Found Scene WK 4 cont.

This post is directly responding to the technical aspects of coverage in the found scene, an extension from the first post. These aspects include: pacing, shot sizes, camera angles, and the framing of actors. These are all critical elements in working out, how a scene is covered.

Pacing: At the beginning of this scene the pacing of the shots are slow, however this pace picks up at a gradual speed throughout the scene. We start the scene by seeing the two characters shown in a single person shot, with no movements except talking. On the contrary, the end of the scene shows the entertainer in the same shot, however with fast head movements and singing. Having this pacing at a gradual speed, adds to the final shots of the film, creating an emphasis on a big finish.

Shot Sizes: The beginning of the scene starts out as medium close up shots, having the characters engaging with the audience with the facial expressions. The medium shots then are introduced when the action starts occurring, so the audience sees the characters’ body language. The CU’s and MS’s are then repeated with the entertainment, which is the opposite to the crowd shots which vary from CU’s to LS’s. These dynamics work well for this scene as it gives it balance with the constant cutting to different shot types.
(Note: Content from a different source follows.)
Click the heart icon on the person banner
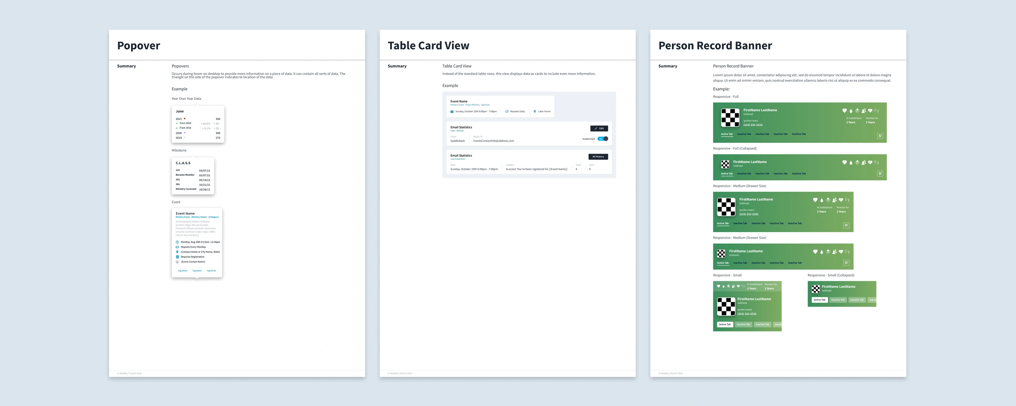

Camera Angles: The camera angles and shot types are taken from various positions. Still shots, panning, and also tilting. The panning and tilting occur when the pace of the scene develops. The way the camera is angled suggests how the audience sees what is going on. In some cases the director has covered the shots so that the audience feels apart of the action, all of the dancing, laughing an hugging, but then there will be a shot tilted down or tilted up. This allows the audience to see what is going on from a birds eye perspective, and also see the action as it unfolds.
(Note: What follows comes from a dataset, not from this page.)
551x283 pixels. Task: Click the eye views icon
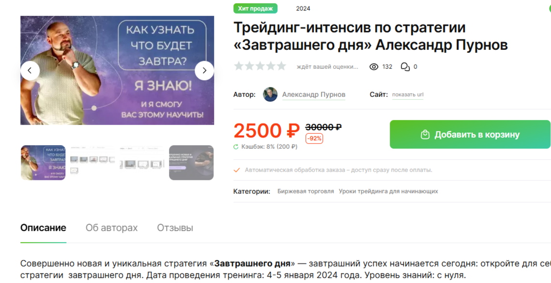374,67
Framing: In the beginning of the scene the main character if framed to the left of shot, the 2nd character is framed to the right of shot, suggesting a conversation between the two. If they were framed differently, the audience wouldn’t automatically assume they are talking to each other. As stated in my previous post about this scene, within the party shot, the main character is framed in the centre, while the other characters are coming in and out of shot; keeping the framing symmetrical, and keeping the focus on character 1.
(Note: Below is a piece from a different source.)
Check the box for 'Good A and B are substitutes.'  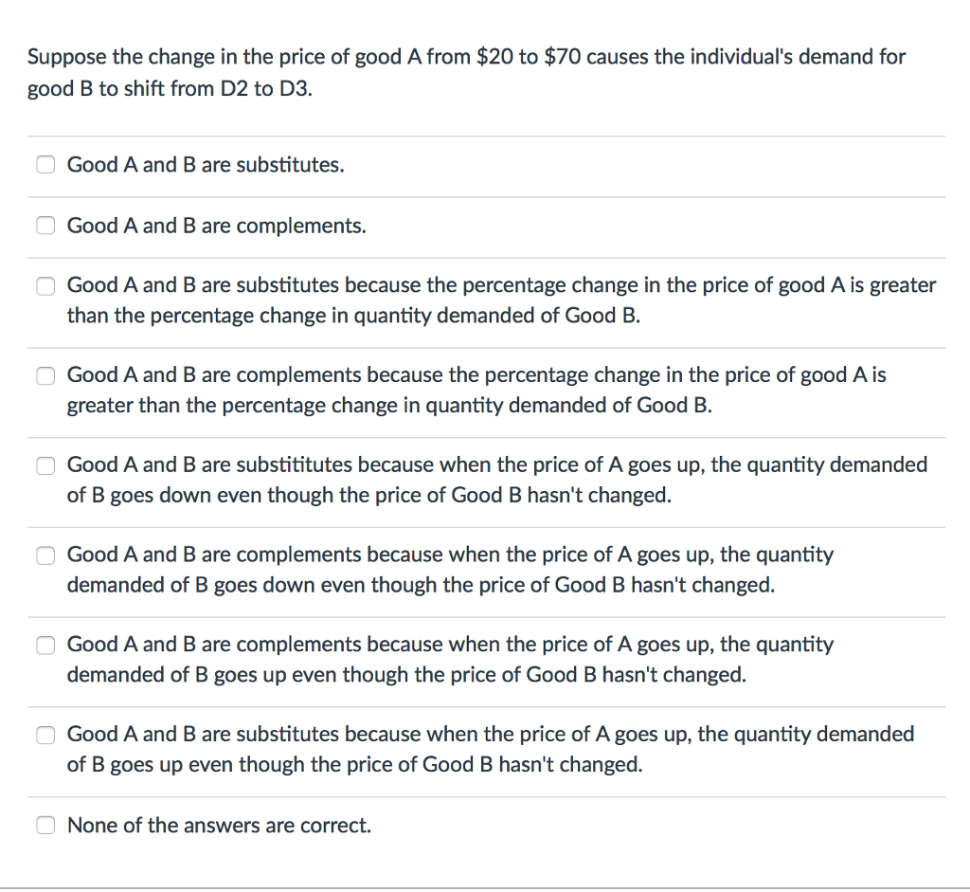(x=45, y=165)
This scene is constantly cutting back an forth from various shot, this adds a repetitive quality that allows the audience to understand what is going on adding a more personal touch. It is as of the camera is a person, looking around the room, and your eyes always go back to the same key features. I enjoyed the coverage of this scene, and thought that it was successful in the way it developed a narrative storyline, being seen through the eyes of the audience as it unfolds.